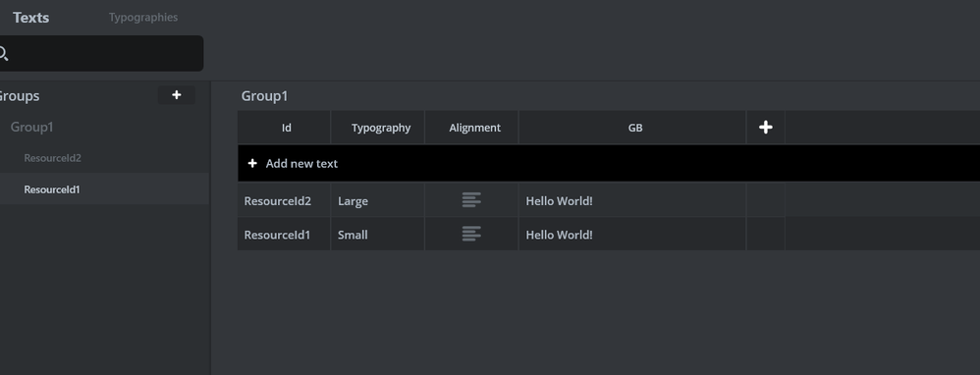Select the Texts tab

(30, 18)
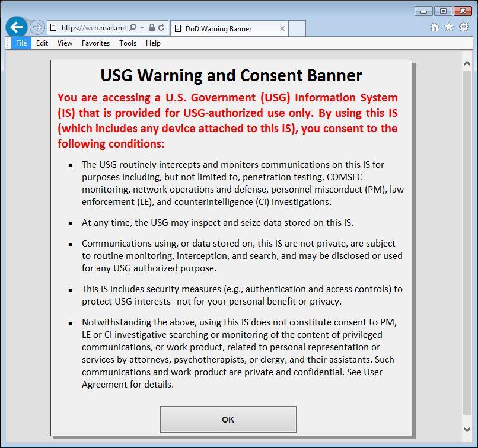478x448 pixels.
Task: Expand the address bar autocomplete dropdown arrow
Action: (142, 28)
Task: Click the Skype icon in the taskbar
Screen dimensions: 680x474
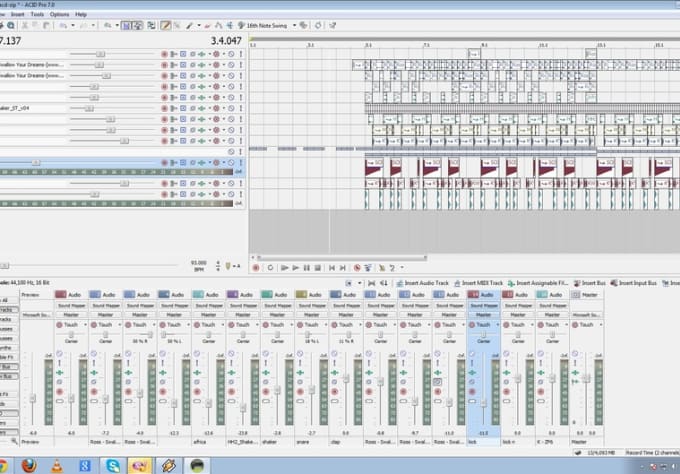Action: tap(113, 465)
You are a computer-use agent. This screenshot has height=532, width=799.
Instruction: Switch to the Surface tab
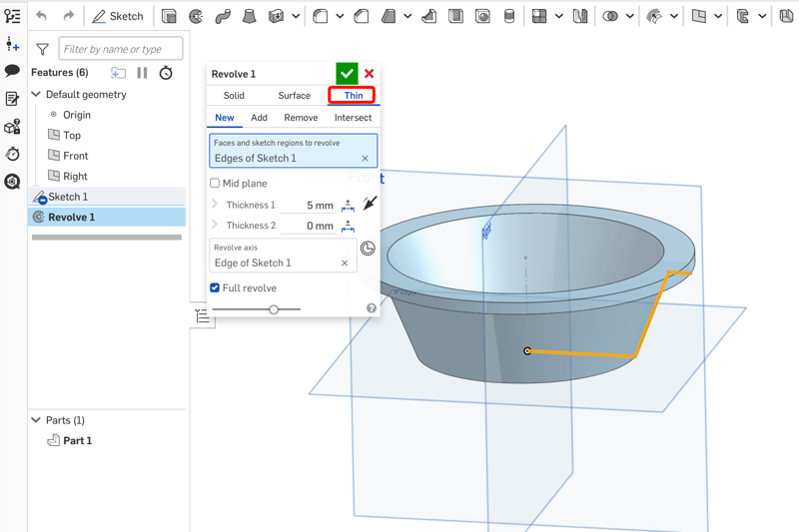tap(294, 96)
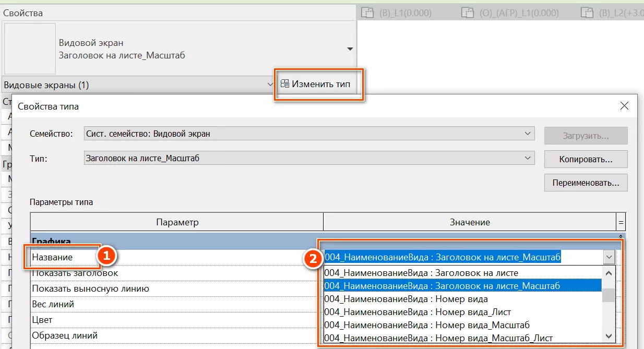The width and height of the screenshot is (644, 349).
Task: Open the Семейство dropdown list
Action: coord(527,134)
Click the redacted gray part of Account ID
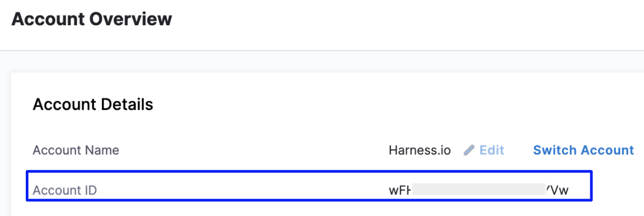 (478, 190)
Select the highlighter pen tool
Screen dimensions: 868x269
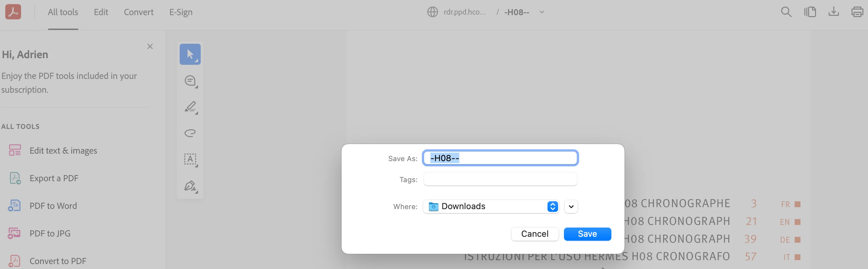click(190, 107)
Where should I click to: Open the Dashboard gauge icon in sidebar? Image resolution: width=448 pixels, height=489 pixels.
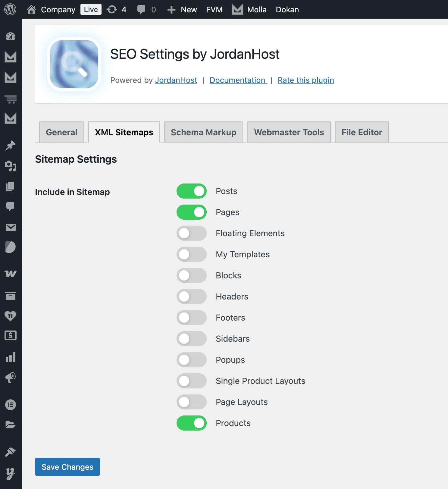pyautogui.click(x=11, y=36)
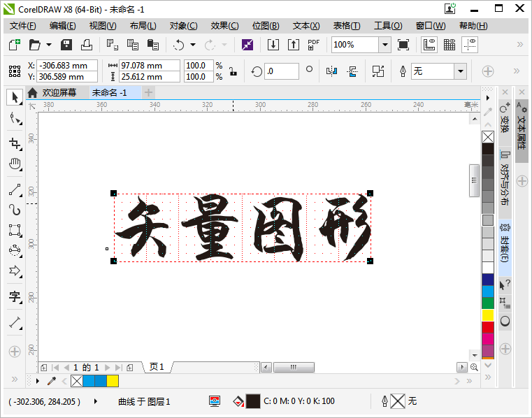
Task: Expand the outline width dropdown
Action: click(x=460, y=71)
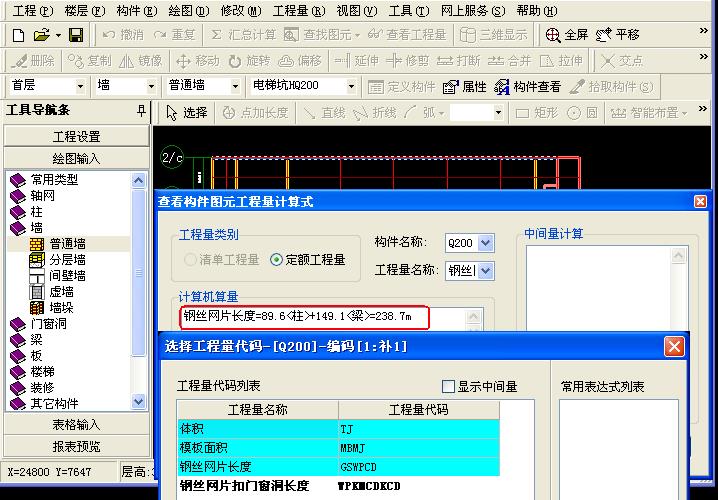
Task: Click 构件查看 component view tool
Action: (x=528, y=87)
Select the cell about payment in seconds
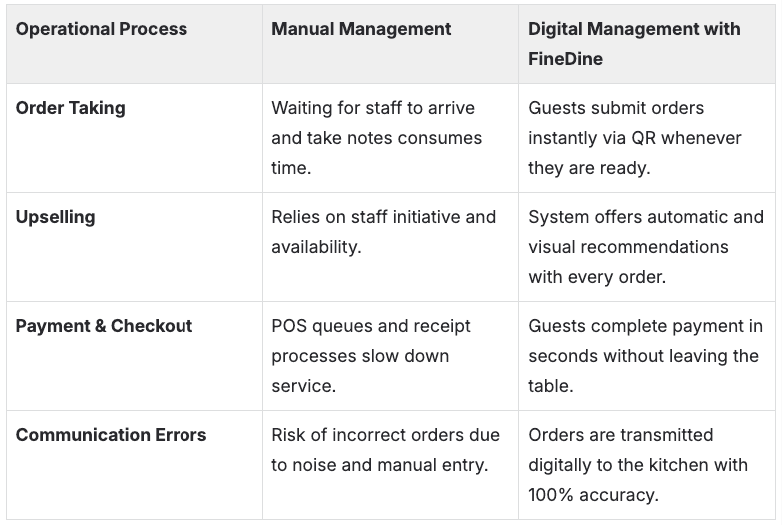 [x=645, y=356]
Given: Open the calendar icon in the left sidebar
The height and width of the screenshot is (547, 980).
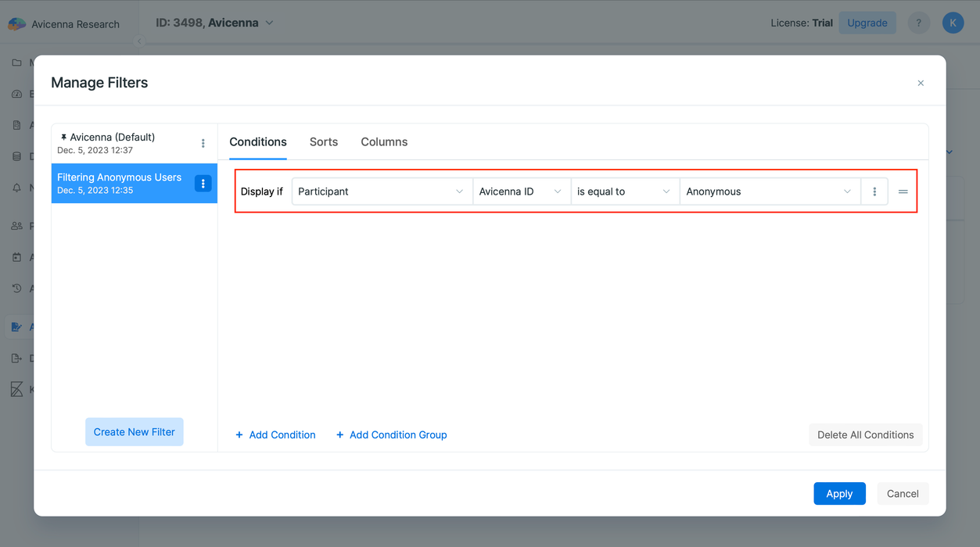Looking at the screenshot, I should click(17, 257).
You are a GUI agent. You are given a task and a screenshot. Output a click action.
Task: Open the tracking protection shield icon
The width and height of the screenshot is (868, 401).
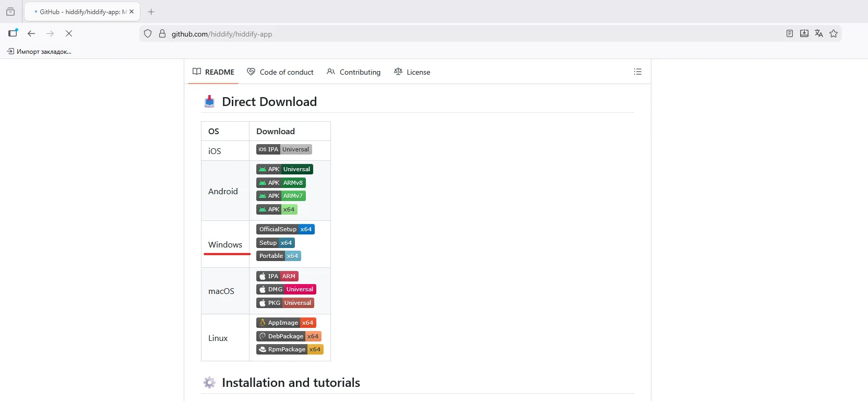(148, 34)
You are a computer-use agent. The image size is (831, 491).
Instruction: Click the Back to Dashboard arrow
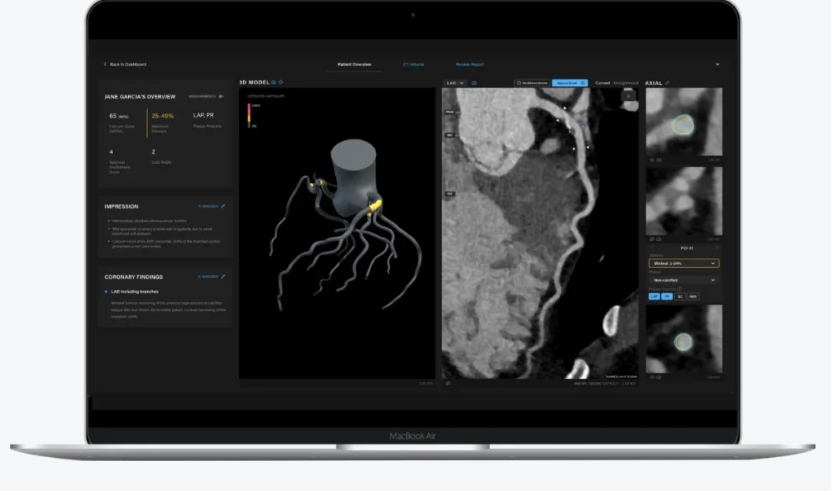[106, 64]
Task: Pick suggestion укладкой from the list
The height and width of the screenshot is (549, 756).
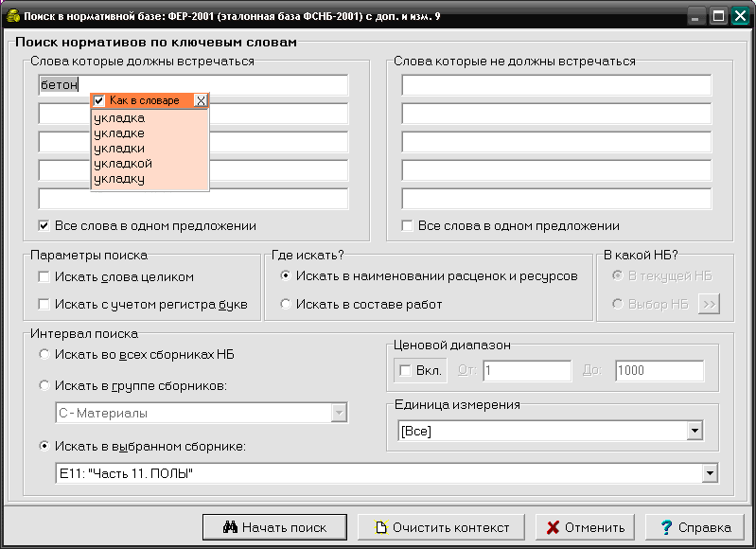Action: 123,164
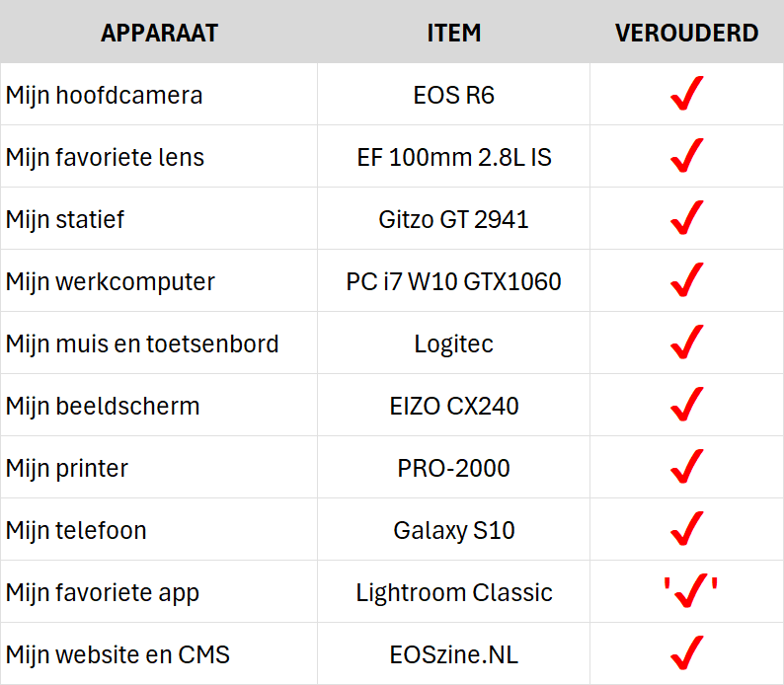
Task: Click the checkmark beside EF 100mm 2.8L IS
Action: (x=686, y=157)
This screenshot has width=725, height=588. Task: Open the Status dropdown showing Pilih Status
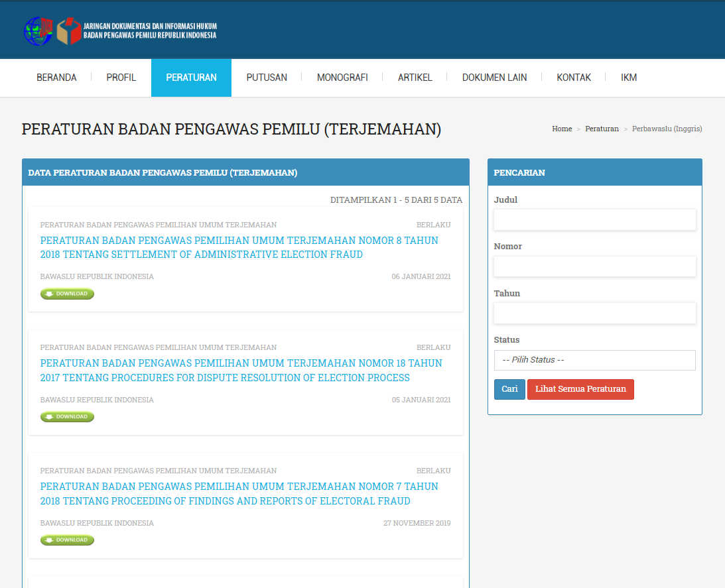[594, 360]
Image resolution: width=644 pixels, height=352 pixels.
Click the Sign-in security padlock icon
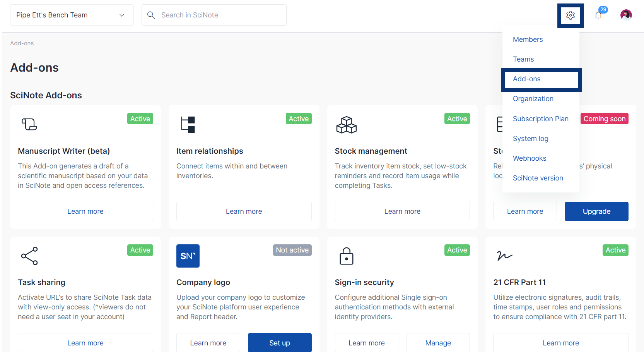click(x=346, y=256)
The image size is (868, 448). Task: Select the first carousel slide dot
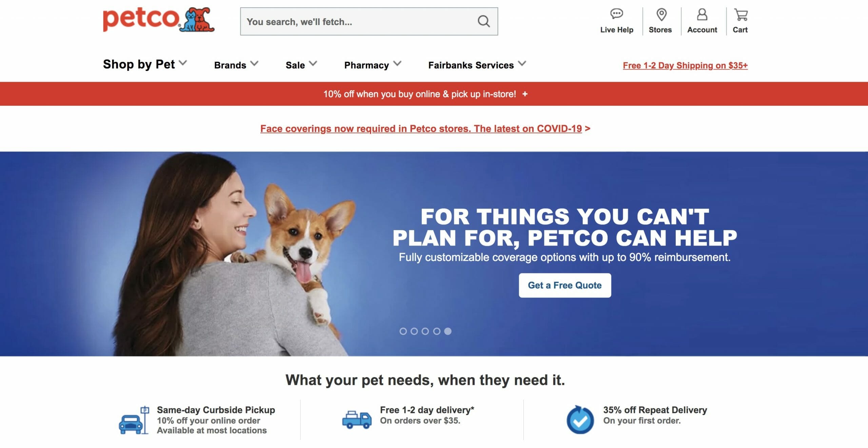click(403, 331)
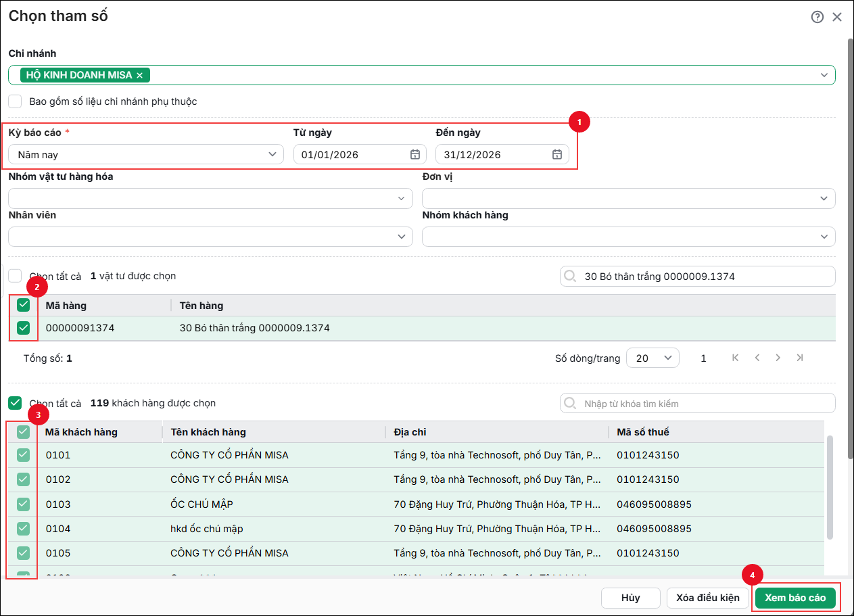Click the customer search keyword field
854x616 pixels.
698,403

**PROBLEM STATEMENT:** The answer is the lines of the material above, from the one containing "Given: Open the" down to the one containing "Task: Open the tracking", given exactly and without images.

**OUTPUT OF THE EXERCISE:**
Given: Open the calendar icon in the left sidebar
The height and width of the screenshot is (547, 980).
Looking at the screenshot, I should click(17, 257).
You are a GUI agent. You are given a task and a screenshot. Output a click action.
Task: Open the tracking protection shield icon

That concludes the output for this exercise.